У него не было куска носа, обоих ушей и нескольких пальцев на ногах – кто-то из аместрийских то ли офицеров, то ли ученых или врачей ставил очередные опыты с инъекциями кислоты. В бараке поговаривали, что у несчастного старика не было еще кое-чего, но Наиля не вслушивалась. С того момента, как она очутилась в полевой палатке человека, которого именовали “майор Медный”, жизнь ее будто бы прекратилась.

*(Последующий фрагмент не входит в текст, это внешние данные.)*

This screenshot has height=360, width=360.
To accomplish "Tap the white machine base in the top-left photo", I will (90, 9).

Змееподобная женщина, к которой ее отвели две военнослужащие, выдала ей какое-то мерзкое лекарство – впрочем, после него физическая боль прошла – и отправила в это ужасное место. Тянулись бесконечные дни, серые, однообразные, наполненные стонами людей и бьющей в нос вонью, и Наиля уже не знала, ни где она, ни кто она. По ночам она кричала, когда ей снилось мерзкое лицо Медного, просыпалась в слезах, если видела родню, пылала праведным гневом, вспоминая злой смех одетых в синие мундиры алхимиков… Но все чаще перед ее внутренним взором вставало лицо девчонки-майора, которая отчего-то принялась защищать ее. И тогда Наилю охватывал совершенно непонятный стыд.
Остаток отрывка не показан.